The problem of rebate traps and the lack of transparency of the system is not new. It may be a different situation if the manufacturer–payer transaction was based solely on simple WAC discounts. There is simply too much rebate money up for grabs for plans and PBMs that the system can be changed easily.

Inflectra Sales Lagging for Pfizer in Second Quarter

Pfizer announced some disappointing results for the second quarter in its quest to advance a foothold in the biosimilar market. The second-quarter results hinted at more difficulties to come for the Inflectra® brand, with the most recent launch of Merck’s Renflexis®.

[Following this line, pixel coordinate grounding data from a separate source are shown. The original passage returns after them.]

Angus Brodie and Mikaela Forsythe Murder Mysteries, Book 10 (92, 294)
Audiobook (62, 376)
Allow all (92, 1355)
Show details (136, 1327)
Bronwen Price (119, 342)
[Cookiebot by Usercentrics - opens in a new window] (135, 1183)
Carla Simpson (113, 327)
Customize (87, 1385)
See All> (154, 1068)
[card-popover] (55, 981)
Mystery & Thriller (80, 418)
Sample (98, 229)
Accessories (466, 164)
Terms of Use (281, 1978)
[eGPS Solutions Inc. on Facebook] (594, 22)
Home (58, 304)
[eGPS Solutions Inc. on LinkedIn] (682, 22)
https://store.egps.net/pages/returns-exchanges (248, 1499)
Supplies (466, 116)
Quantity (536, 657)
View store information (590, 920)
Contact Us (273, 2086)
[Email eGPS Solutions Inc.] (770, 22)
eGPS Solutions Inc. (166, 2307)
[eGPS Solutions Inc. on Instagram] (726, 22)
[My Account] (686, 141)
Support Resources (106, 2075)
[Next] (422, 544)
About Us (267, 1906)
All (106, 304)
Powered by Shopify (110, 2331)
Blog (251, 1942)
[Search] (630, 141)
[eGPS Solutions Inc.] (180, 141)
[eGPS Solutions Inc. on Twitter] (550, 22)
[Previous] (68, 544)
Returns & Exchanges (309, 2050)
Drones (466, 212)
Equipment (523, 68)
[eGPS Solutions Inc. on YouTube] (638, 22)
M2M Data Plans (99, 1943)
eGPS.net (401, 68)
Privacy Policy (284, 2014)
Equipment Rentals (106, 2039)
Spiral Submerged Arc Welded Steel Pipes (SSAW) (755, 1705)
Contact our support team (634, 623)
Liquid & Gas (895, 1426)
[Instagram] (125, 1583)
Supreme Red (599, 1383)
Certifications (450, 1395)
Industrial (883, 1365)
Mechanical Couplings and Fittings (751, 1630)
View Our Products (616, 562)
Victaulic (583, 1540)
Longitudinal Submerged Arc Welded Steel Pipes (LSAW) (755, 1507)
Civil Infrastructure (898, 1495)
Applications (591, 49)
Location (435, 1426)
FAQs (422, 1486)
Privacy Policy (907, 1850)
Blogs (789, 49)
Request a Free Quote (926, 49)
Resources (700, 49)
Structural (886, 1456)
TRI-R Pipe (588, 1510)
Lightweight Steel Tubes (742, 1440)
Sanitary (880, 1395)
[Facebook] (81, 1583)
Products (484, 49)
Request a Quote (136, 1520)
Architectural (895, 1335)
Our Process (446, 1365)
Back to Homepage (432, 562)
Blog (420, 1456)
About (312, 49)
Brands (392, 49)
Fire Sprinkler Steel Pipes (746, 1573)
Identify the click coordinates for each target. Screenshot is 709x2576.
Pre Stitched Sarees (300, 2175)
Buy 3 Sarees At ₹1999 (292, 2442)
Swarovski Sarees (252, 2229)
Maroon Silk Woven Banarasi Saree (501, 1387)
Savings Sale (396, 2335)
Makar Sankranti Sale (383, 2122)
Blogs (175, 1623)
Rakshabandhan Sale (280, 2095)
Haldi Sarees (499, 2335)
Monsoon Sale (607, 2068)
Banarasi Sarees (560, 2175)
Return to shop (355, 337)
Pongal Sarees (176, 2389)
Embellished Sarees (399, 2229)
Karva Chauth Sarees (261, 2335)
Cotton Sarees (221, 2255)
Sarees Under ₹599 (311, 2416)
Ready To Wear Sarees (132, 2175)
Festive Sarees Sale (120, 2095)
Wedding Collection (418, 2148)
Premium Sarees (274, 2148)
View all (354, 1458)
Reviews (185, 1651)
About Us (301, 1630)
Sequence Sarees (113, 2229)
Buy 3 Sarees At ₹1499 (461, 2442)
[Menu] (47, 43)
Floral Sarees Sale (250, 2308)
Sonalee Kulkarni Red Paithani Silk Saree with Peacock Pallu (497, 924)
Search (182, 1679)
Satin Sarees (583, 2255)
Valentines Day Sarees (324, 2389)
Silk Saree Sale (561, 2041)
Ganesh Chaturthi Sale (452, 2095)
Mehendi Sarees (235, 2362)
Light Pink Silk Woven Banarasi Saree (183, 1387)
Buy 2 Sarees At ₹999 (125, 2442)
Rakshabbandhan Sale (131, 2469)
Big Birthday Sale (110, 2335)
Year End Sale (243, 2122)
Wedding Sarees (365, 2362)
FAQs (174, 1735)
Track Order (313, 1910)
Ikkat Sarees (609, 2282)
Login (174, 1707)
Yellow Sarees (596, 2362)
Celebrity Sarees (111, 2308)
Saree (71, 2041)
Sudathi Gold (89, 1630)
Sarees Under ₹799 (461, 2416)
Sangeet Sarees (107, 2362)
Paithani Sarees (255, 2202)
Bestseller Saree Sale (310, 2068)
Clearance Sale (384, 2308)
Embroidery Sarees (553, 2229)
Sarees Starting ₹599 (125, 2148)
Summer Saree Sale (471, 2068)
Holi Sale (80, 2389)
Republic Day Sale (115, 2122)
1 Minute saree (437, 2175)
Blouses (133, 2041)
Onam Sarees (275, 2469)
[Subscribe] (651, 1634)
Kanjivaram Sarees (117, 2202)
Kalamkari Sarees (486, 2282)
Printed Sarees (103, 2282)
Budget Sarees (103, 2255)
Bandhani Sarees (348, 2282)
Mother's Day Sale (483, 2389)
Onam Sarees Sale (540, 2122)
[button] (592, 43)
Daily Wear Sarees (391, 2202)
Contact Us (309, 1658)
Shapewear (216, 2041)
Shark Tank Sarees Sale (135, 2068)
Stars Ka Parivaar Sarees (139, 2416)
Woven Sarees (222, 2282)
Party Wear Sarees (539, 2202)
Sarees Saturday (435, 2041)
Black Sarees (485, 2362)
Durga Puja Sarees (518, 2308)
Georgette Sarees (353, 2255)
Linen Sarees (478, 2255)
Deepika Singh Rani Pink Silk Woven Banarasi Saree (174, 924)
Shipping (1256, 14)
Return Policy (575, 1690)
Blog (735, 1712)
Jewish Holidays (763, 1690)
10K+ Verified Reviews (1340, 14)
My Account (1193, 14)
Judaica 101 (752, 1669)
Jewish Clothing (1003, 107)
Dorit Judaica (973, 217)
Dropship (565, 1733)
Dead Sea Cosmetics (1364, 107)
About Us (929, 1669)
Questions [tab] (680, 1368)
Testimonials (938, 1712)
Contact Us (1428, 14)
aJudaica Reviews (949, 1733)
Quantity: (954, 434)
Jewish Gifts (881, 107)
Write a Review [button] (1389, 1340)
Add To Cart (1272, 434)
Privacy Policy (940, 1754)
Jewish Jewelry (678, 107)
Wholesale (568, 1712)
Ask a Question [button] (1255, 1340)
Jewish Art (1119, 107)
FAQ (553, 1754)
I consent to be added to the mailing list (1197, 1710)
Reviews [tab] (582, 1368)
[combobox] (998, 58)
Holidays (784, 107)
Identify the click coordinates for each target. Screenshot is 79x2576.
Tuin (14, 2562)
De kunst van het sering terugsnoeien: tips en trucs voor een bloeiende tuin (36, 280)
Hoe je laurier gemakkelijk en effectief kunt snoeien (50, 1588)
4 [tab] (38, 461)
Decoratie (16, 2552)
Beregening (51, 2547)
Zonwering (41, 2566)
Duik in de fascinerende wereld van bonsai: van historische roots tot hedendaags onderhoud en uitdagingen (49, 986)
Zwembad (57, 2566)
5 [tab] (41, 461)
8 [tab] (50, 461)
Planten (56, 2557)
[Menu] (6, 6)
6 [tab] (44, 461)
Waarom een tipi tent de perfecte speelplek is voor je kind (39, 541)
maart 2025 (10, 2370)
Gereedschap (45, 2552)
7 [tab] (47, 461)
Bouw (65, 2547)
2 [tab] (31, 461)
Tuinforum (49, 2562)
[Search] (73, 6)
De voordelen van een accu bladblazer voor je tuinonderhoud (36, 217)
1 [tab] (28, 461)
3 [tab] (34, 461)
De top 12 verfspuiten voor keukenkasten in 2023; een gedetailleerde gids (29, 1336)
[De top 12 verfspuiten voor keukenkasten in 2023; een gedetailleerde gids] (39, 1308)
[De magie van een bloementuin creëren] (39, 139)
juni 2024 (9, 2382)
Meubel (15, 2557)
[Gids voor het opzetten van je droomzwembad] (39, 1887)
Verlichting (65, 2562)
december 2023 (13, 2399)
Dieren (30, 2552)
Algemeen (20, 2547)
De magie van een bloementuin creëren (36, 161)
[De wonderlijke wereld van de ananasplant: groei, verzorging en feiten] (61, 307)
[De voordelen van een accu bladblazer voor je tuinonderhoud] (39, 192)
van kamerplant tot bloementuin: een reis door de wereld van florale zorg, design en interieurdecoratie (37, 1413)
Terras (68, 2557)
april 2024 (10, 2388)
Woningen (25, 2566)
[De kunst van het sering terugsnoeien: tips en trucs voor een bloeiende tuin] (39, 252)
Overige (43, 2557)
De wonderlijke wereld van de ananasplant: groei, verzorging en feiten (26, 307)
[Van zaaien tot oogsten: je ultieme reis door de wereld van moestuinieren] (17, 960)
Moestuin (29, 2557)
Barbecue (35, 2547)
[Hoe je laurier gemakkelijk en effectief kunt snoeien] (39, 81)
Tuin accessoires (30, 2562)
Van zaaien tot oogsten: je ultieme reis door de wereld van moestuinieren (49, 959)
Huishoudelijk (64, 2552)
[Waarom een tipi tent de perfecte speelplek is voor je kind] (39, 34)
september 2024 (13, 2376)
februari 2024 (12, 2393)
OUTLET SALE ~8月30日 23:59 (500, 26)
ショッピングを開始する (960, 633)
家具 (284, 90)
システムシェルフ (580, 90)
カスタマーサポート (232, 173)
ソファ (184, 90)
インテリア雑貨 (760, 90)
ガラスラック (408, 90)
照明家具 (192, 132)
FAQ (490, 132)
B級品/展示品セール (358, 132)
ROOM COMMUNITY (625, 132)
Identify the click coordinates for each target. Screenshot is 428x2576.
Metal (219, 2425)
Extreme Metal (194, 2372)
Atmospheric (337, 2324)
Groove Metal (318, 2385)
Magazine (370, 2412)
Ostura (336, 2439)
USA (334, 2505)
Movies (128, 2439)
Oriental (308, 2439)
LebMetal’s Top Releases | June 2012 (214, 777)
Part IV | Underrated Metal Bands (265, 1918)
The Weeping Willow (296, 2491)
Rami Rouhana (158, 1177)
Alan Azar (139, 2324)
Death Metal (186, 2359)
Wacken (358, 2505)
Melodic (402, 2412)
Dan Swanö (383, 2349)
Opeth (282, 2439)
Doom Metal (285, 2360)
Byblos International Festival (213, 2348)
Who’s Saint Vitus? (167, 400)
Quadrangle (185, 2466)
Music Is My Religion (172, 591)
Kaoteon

Amid somewhat positive signs with group purchasing organizations, which supply hospitals and health systems, commercial health plans have lagged in covering the product. On the earnings call, John Young, Pfizer’s Group President for Pfizer Essential Health, said that in the second quarter, “our Inflectra share was 2.3% of the overall infliximab volume,” including both patients who had not used infliximab before and those who switched to Inflectra. The total US revenue for the quarter was only $23 million. In Europe, sales were $94 million—better but not yet gaining the penetration of other biosimilars in the EU.

The 15% discounting strategy may have limited uptake by US health plans and insurers to date, but Janssen’s actions to defend marketshare have no doubt been effective. Pfizer’s most recent price drop, coinciding roughly with the launch of Merck’s (and Samsung Bioepis’) infliximab biosimilar, will likely muddy this picture in the near term.

Overall, Pfizer’s revenue decreased by 2% (to $12.9 billion) compared with the second quarter of 2016. This is not terrible, considering that its European revenues from Enbrel® (etanercept) continue to be under siege from biosimilars, dropping 20% compared with Q2 2016.

Pfizer’s pipeline remains robust, however, with 8 biosimilars in the works, including 4 in phase 3 trials. Its epoetin alfa product Retacrit® had been rejected by the Food and Drug Administration (FDA) because of potential manufacturing concerns. The second-quarter financial report did not update its progress in discussions with FDA.